Doug Keith - Pony
50%Overall Score

Doug Keith traz-nos um cavalinho bem tratado mas longe, muito longe mesmo, de ser um puro-sangue. Pony, nascido numa quinta vinda de um farmville (para todos, mas longe de ser para todos nós). “O inverno foi esquecido em Julho”, diz a música “I Will Burn For You”, acompanhado por uma bateria que faz lembrar Bon Jovi. Em “Long Shot”, a voz faz lembrar Bruce Springsteen e “Pure Gold In The 70’s” é uma pequena aproximação a Pink Floyd e talvez a melhor música do álbum, algo que sai um pouco da quinta onde Pony foi criado: uma voltinha ao lago mais próximo. Pony é uma viagenzinha pequena, com pouco sabor, com muitas referências musicais e isso percebe-se perfeitamente. Se esta era a intenção, então Doug Keith conseguiu o que queria… um Pony pensado em laboratório desde o princípio, sem grandes acessos de genialidade nem momentos de indisciplina… algo de que a música precisa (e não em doses exageradas).

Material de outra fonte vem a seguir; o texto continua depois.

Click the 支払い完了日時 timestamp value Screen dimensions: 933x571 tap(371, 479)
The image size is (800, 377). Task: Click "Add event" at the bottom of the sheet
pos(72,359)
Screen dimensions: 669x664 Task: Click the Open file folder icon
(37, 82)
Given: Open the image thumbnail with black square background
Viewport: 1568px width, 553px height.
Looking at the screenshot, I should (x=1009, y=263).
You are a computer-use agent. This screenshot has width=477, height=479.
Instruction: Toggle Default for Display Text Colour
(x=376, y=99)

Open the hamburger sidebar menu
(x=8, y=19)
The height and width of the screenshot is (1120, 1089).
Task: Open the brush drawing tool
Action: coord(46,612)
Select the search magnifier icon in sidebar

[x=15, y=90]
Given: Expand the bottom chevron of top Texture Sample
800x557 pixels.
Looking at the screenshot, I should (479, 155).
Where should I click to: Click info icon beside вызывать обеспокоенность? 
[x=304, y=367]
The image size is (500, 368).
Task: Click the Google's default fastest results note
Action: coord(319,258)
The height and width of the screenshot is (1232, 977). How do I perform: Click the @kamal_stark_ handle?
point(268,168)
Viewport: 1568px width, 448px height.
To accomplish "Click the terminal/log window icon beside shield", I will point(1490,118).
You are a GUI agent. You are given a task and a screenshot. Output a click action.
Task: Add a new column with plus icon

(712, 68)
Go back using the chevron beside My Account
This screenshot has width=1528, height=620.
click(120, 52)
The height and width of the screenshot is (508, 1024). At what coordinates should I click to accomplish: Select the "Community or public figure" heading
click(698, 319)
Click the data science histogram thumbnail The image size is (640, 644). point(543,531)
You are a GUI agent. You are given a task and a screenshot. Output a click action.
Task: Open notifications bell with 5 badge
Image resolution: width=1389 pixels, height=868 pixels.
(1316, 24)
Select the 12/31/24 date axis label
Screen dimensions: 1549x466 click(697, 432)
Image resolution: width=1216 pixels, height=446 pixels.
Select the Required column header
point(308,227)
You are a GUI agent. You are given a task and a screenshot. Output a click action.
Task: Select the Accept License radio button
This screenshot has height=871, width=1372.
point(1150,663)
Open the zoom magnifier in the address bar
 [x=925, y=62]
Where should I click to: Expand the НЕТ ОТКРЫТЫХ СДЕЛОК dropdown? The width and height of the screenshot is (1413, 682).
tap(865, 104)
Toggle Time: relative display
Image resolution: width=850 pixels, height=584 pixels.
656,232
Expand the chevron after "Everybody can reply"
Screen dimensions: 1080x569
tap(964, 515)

Este disco é uma novelinha de dia de semana durante a tarde; distrai mas não atrai; se passar na rádio não desligamos, mas não lhe prestamos muita atenção. Mesmo a música com o nome mais sugestivo, “The Weather’s Fucking Awful”, não consegue convencer e é apenas mais um pobre episódio desta novelinha feita de paninhos quentes. Talvez seja um disco politicamente correcto. “A Bone In Your Hand” fecha esta temporada de Doug Keith. É algo mais chegado ao rock, mas longe, mas mesmo muito longe de o ser. Doug Keith consegue um disco sóbrio, mas com muito pouco brilhantismo. Pony é velocidade controlada por radar em modo cruise control em viagem da cidade para o subúrbio (para quem ainda tem disso, é do trabalho para casa), mas não todos os dias.